Tackling the title 'What it takes to sell your mobile studio?', his key criterion was having a strong management team in place.

"This is so, so important," he argued. "It's tier 1. Everything else is tier 2."

As for those 'other things' start ups should be focused on, Singh listed a focus on original IP, analytics expertise, understanding of free-to-play mechanics, a background in triple-A development, as well as demonstrable revenue growth and profitability.

Of course, companies ticking all those boxes won't be lacking in suitors.

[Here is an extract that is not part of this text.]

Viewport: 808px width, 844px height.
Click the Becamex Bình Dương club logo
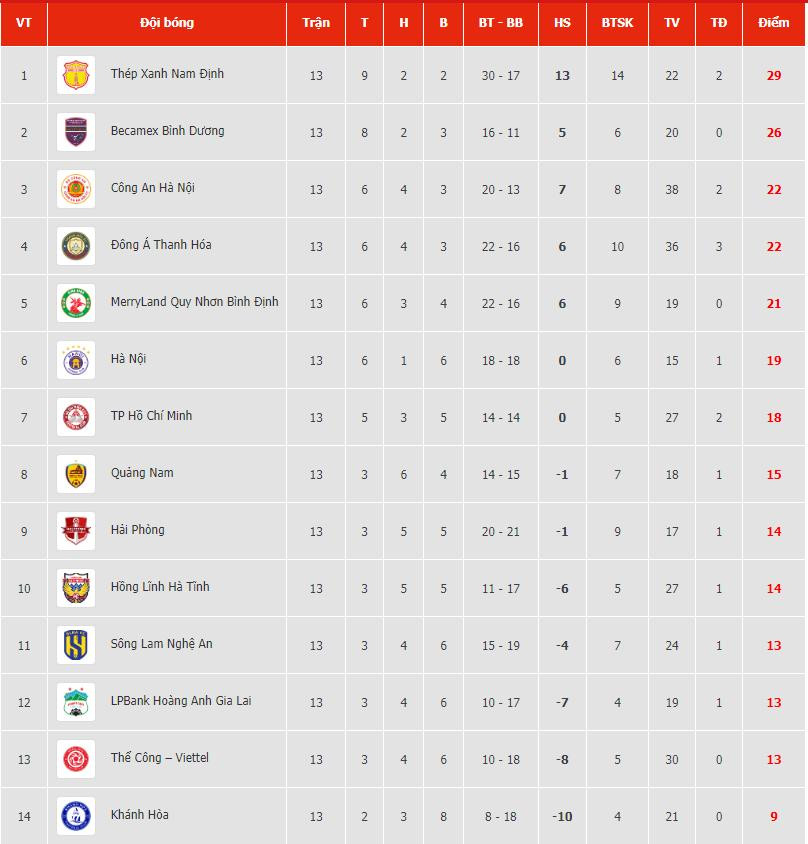tap(76, 132)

For start ups and indies who can't demonstrate all or (m)any of these attributes, he suggested investigating publishing deals with a larger, experienced partner as being a good way of building up profile, also pointing out this was the route by which CSR Racing developer Boss Alien was acquired by NaturalMotion.

On the value

As for what sort of money companies can expect to make when sold, Singh looked back through the acquisitions that had occurred in 2011 and 2012.

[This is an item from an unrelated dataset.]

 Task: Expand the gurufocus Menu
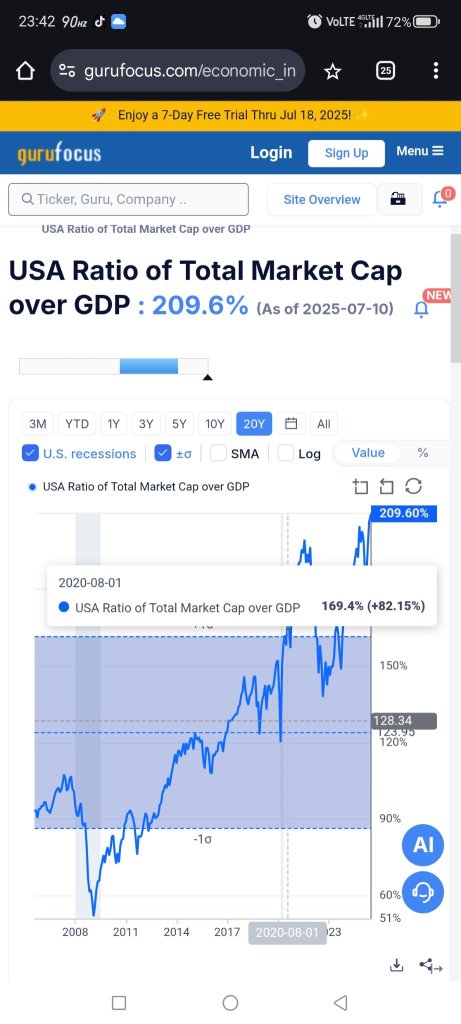420,152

"In 2011, the main buyers were US companies such as EA and Zynga. EA bought PopCap for around 5 times revenue," he said.

During 2012, the geographical focus switched, however. Half of the buying companies were from Asia (i.e. GREE, Nexon, DeNA), while 43 percent of the companies they bought were also Asia.

For example, Nexon bought gloops for 1.5 times its annual sales, or 6.3 times EBIT (earnings before interest and taxes). Because it was a large, mature company, the multiples were lower.

As a rule of thumb, Singh reckoned that fast-growing companies displaying strong management etc could expect to be valued around 3.5 times their annual earnings.